でも、あえて“距離”ということに目を向けたとき、
ふとこんな疑問が浮かびました。
もし本当に距離=キロメートルで考えるとしたら、
あなたはどこまで行けるのでしょうか。
実はあまり知られていませんが、日本のパスポートは世界でもトップクラスに強く、
海外へ行くことがとても簡単です。
一方で、私のようなベトナムのパスポートでは、
行きたい国に行くまでの道のりは少し複雑です。
美しい国ほどビザや書類が難しかったり、
また、かつては開かれていたのに、
政治的な理由で今は簡単に行けなくなってしまった国もあります。
ミャンマーは、私にとってそんな国の一つです。
仏教の国、静けさと優しさの国 — ミャンマー
今回のメルマガでは、私の好きな国のひとつ、ミャンマーを紹介したいと思います。
仏教の国であり、静かで、穏やかで、人の温かさが残る場所です。
ミャンマーでは、寺の鐘の音は大きな僧院だけではなく、
田んぼのそば、小さな町の路地、川沿いの村にも響いています。
仏教は建物や儀式だけでなく、人々の暮らしの中、挨拶の仕方や微笑みの中にまで深く根づいています。
バガンという古都には、今でも2,000以上の寺院やパゴダが残っています。
かつては14,000を超える仏教建築があったと言われています。
時代の流れ、戦争、そして1975年の地震により多くが失われましたが、それでも残った景色は言葉を失うほどです。
寺院はニームの木やアラビカの木、トドヤシの木々の間に立ち、空気にはどこか金木犀のような、甘く静かな香りがただよいます。
観光地なのに騒がしさがなく、風と光と、古びた赤茶色のレンガだけがそこにあります。


夕暮れのバガンで感じたこと
今でも忘れられないのは、バガンで見た夕日です。
沈みゆく太陽の光が寺院の屋根を金色に染め、空はやわらかなオレンジ色になります。
その光景を眺めていると、胸の奥から不思議な静けさが広がっていきました。
まるで時間がゆっくりと過去へ戻っていくような感覚でした。


写真: 夕暮れのバガン
もちろん、ミャンマーは完璧な国ではありません。
政治の不安定さ、人々の暮らしの厳しさもあります。
でも、その“足りなさ”の中にこそ、忘れられない美しさがあります。
派手ではなく、大声でもなく、ただ静かにそこにある美しさです。
そして、思うのです
たった数日の旅で人は急に大人にはなれません。
でも、心が震える瞬間を知ることはできます。
旅が終わっても、その風景や空気は胸の中に残り続けます。

写真: 私。

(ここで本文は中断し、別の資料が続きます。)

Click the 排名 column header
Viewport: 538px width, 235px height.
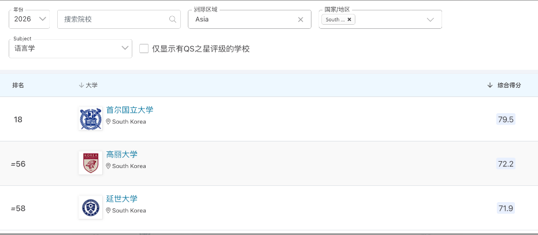(x=18, y=85)
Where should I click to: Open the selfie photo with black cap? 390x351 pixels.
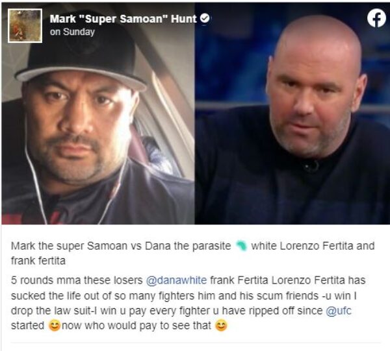(98, 114)
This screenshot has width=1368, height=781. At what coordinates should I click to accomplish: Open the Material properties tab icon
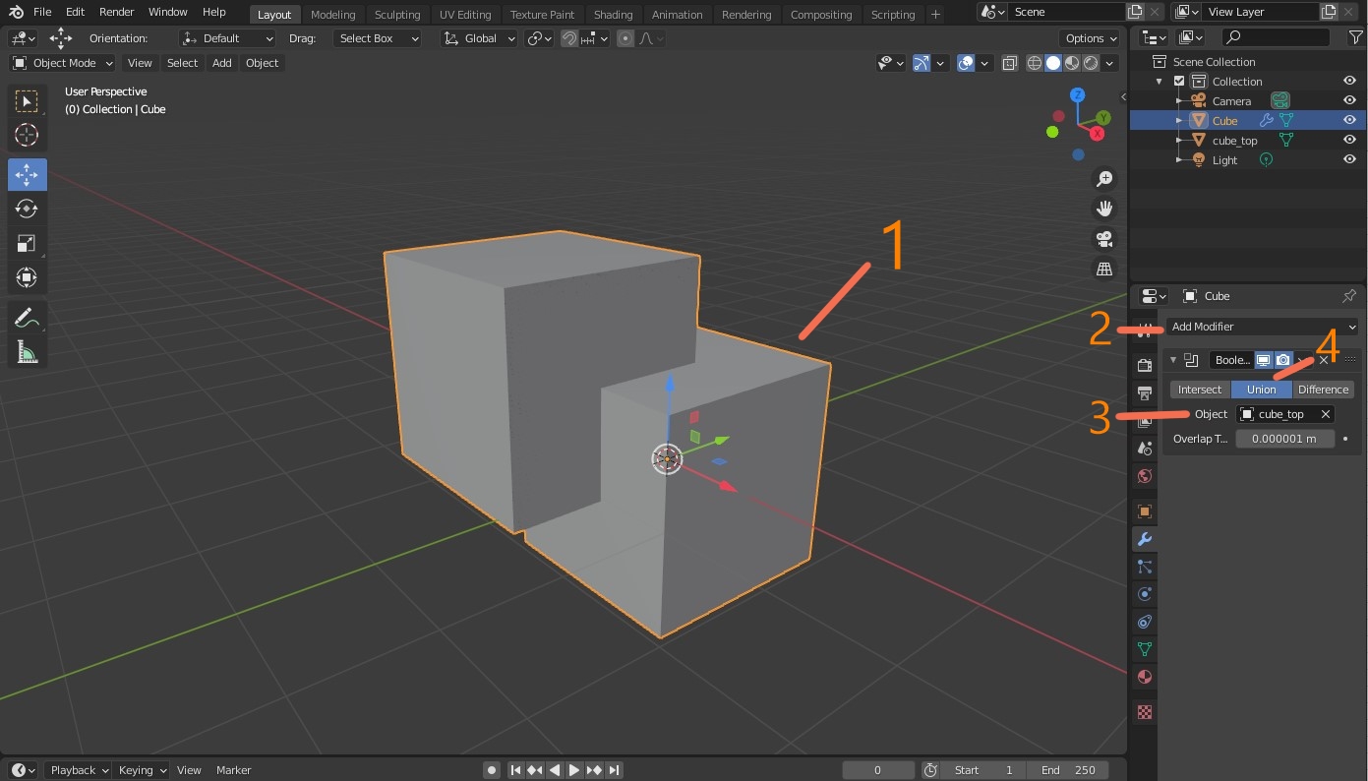pyautogui.click(x=1144, y=677)
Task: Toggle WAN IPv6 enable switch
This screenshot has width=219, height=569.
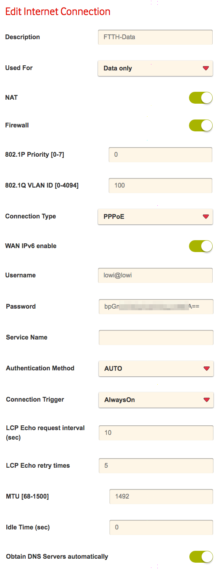Action: pyautogui.click(x=201, y=246)
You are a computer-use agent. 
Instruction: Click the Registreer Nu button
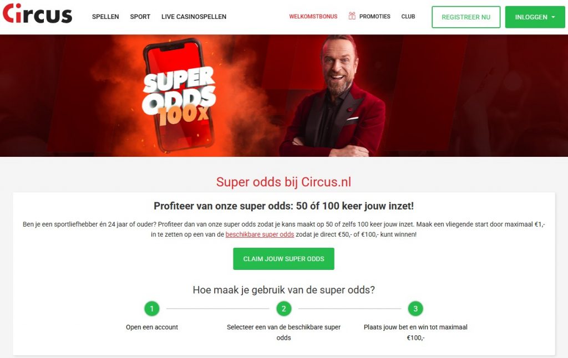coord(466,17)
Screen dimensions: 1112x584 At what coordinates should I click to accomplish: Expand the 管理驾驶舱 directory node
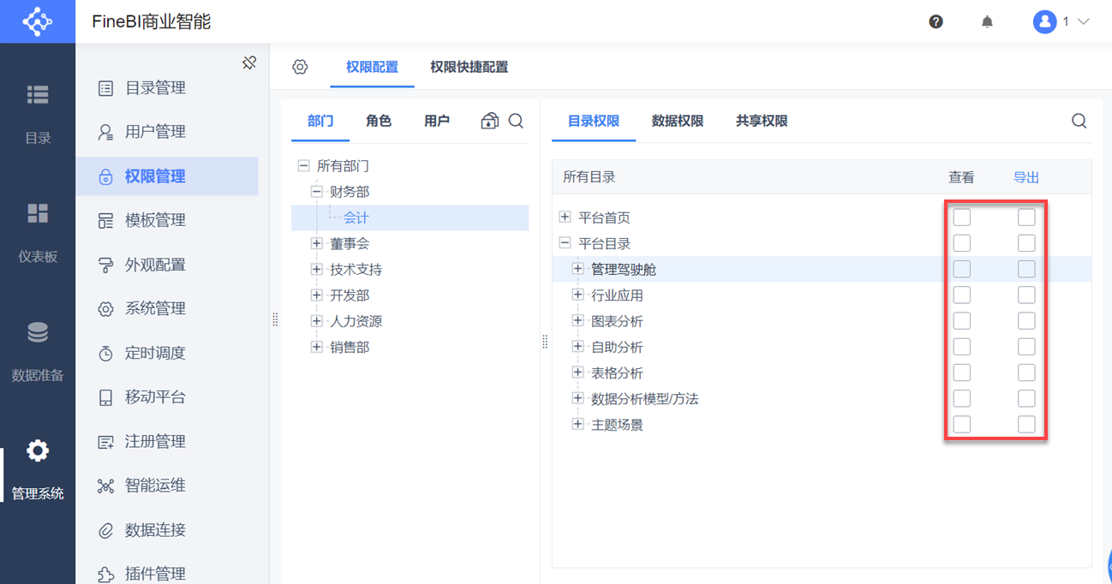tap(577, 268)
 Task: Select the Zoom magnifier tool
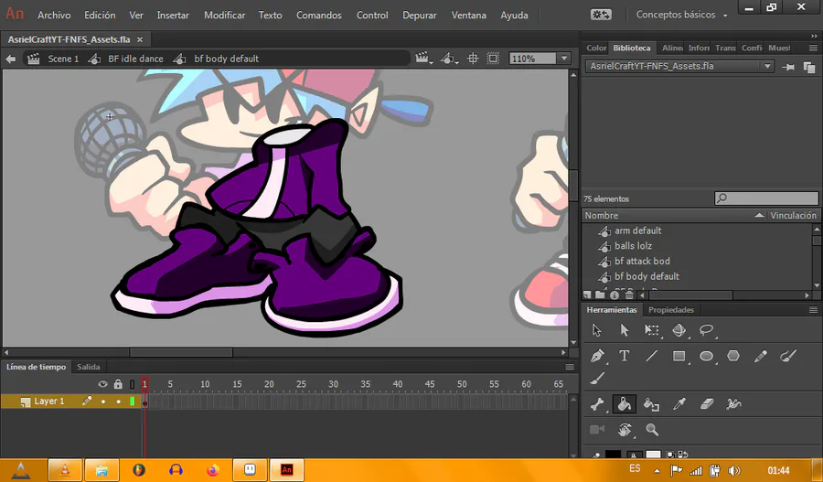pos(652,429)
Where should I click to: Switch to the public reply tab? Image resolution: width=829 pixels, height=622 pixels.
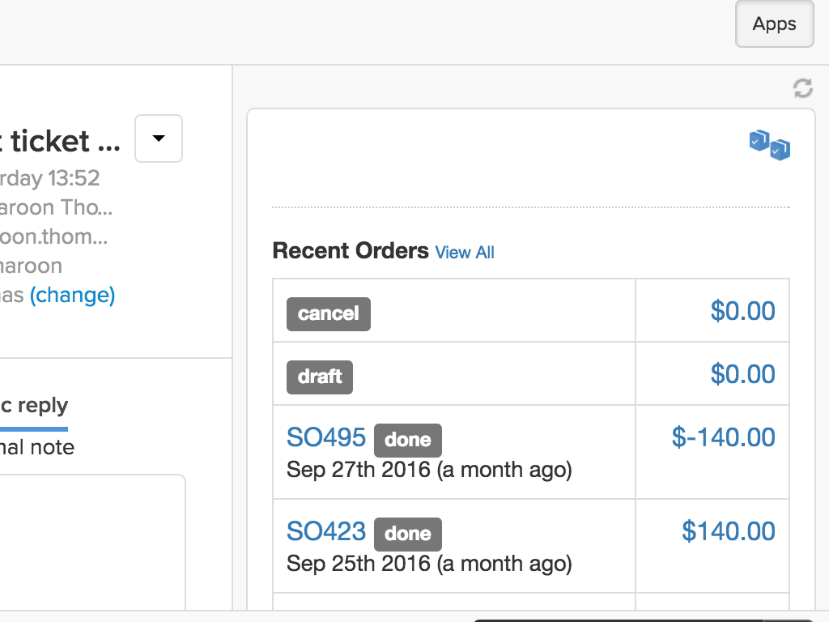point(34,407)
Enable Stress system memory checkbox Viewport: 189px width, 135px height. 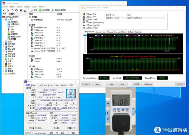[x=87, y=23]
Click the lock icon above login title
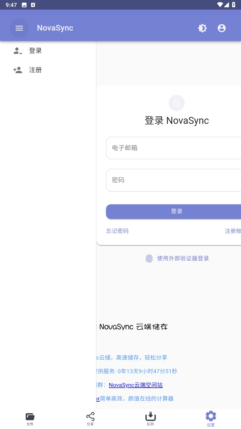Screen dimensions: 241x429 (x=177, y=103)
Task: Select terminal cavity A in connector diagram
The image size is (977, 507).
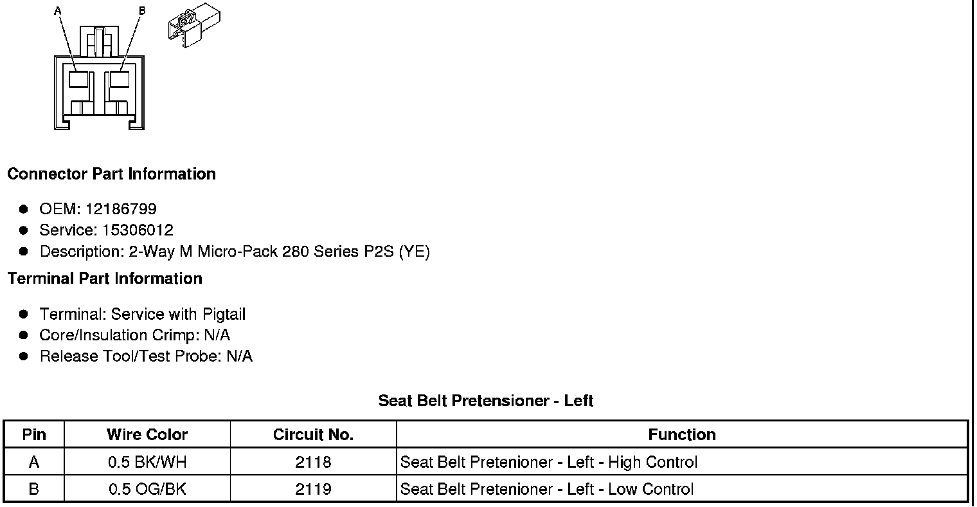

ミャンマーでは、女性たちが「タナカ」
と呼ばれる木の幹をすりおろした粉を顔に塗ります。
化粧品の代わりのように使われていて、
日焼け止めや肌を整える役割もあるそうです。
ミャンマーは、私にとってそんな場所です。
いつかまた行けるかどうかは分かりません。
でも、あの夕暮れの光景は、きっとずっと心の中にあります。
あなたの心に残ている国はどこですか。